======== MATERIAL SHOWN ========

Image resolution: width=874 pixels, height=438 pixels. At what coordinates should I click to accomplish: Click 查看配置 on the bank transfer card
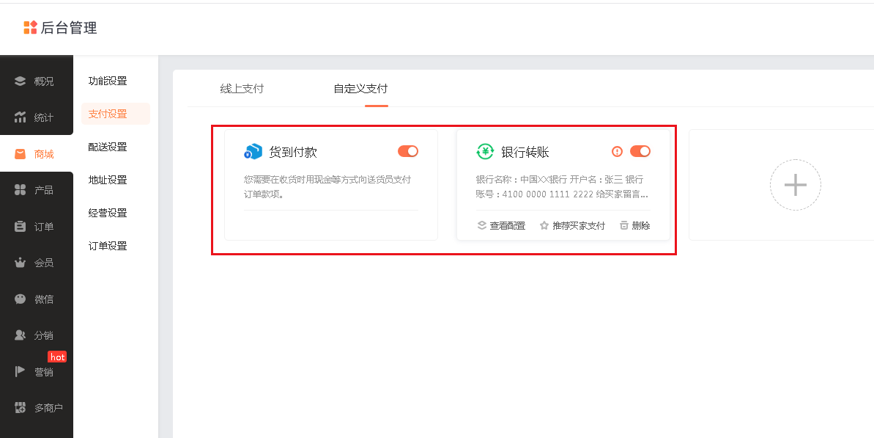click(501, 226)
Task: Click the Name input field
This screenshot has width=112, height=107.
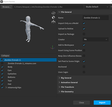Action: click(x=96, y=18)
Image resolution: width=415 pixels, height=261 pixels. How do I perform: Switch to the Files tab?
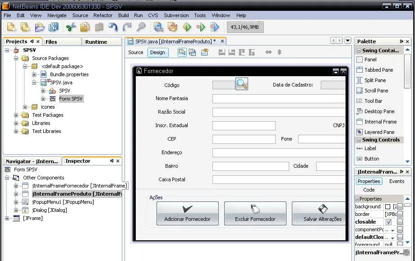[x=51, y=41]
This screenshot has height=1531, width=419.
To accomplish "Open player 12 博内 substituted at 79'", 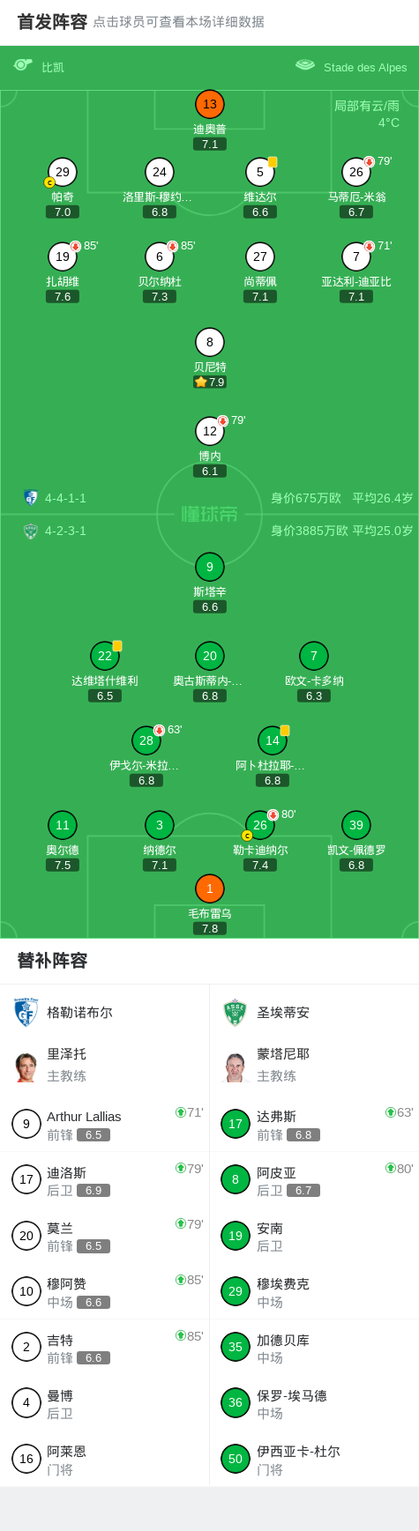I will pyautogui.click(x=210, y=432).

========

GIVEN EXERCISE – Gather every line of the material that contains the string "height".

WRITTEN SOLUTION –
Image resolution: width=874 pixels, height=438 pixels. At what coordinates should I click to accomplish: Click 查看配置 on the bank transfer card
This screenshot has width=112, height=107.
Image resolution: width=415 pixels, height=261 pixels. How do I perform: Switch to the Files tab?
This screenshot has height=1531, width=419.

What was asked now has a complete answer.